▶ _What you will do_
All lines below containing the string "computer" are to be copied.

(Pixel coordinate grounding data)
+ + + + +
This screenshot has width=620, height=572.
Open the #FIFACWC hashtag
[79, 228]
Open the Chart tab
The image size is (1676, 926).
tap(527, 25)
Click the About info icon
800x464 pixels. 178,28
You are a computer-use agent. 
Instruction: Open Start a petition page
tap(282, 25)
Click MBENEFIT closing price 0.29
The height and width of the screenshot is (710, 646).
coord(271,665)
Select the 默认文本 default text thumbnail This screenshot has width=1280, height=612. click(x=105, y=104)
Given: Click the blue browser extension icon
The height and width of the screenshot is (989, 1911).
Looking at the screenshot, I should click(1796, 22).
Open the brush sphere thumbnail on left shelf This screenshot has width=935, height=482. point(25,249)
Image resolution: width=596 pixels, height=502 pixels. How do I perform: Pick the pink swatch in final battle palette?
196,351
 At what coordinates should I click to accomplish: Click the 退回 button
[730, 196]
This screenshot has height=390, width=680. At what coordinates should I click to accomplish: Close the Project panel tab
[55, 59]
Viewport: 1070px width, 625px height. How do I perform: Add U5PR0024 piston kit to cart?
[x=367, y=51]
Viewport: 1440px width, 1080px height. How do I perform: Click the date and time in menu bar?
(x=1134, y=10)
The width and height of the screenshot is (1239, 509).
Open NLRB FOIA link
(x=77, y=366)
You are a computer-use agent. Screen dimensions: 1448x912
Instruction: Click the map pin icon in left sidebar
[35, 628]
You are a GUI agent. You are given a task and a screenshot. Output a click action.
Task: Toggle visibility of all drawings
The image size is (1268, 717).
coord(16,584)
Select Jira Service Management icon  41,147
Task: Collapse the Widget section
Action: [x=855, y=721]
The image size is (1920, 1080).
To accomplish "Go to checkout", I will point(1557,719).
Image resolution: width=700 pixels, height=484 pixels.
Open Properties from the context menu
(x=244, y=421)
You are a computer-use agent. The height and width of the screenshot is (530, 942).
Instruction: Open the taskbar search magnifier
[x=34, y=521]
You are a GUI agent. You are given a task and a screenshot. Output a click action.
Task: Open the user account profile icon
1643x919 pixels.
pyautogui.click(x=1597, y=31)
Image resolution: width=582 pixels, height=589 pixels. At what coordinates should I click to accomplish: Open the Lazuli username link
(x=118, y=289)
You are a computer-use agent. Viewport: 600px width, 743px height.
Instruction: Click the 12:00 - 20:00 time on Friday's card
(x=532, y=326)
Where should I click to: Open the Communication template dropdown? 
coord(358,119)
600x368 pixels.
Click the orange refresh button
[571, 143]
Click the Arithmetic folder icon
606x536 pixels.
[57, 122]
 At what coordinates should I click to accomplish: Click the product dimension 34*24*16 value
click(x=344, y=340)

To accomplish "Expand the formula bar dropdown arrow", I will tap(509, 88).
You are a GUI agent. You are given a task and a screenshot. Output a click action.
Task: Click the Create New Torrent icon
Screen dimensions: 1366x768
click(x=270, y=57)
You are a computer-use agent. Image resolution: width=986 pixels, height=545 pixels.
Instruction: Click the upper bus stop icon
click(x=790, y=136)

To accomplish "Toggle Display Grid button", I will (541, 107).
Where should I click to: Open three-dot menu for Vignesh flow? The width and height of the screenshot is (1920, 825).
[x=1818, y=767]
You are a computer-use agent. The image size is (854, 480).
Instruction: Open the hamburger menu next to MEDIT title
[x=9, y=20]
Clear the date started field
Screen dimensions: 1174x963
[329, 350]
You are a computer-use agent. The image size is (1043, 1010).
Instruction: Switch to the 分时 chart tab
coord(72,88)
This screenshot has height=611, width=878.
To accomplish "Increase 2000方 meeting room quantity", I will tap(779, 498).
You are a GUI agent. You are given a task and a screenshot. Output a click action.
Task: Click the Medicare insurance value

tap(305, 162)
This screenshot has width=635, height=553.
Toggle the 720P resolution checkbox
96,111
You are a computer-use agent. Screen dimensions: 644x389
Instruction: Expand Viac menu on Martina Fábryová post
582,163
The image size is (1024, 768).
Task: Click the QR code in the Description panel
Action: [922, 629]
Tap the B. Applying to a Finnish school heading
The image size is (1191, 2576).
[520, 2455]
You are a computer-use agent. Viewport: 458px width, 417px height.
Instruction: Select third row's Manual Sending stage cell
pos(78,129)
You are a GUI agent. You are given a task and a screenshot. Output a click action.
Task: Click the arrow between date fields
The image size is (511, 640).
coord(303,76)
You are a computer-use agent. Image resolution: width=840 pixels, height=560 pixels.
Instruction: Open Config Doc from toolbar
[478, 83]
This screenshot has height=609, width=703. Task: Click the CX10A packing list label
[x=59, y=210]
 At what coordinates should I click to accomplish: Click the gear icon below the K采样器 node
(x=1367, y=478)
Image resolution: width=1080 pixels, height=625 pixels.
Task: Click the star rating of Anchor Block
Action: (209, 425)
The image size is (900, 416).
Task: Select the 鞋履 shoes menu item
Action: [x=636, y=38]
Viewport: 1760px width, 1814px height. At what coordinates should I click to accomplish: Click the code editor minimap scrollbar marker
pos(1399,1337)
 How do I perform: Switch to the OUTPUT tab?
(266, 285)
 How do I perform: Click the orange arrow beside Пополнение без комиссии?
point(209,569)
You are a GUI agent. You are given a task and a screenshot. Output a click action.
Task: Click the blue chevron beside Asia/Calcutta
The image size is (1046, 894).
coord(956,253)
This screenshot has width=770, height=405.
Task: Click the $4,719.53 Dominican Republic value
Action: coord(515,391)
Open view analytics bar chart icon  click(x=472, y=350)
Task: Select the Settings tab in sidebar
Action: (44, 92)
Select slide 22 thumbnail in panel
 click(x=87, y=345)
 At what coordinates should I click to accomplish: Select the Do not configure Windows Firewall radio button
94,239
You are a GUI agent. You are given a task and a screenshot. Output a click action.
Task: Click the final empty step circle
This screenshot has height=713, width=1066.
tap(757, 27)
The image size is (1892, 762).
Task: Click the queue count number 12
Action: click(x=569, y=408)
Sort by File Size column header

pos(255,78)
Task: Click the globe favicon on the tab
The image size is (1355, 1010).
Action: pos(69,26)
+ + + + +
▶ _Result of the exercise_
You are a computer-use agent. 
You are a computer-use agent. Screen dimensions: 1448x912
You are a computer-use agent. The height and width of the screenshot is (530, 942).
You are a computer-use agent. Viewport: 600px width, 743px height.
You are a computer-use agent. Image resolution: width=986 pixels, height=545 pixels.
You are a computer-use agent. The image size is (854, 480).
You are a computer-use agent. The image size is (1043, 1010).
You are a computer-use agent. Screen dimensions: 644x389
You are a computer-use agent. Viewport: 458px width, 417px height.
You are a computer-use agent. Image resolution: width=840 pixels, height=560 pixels.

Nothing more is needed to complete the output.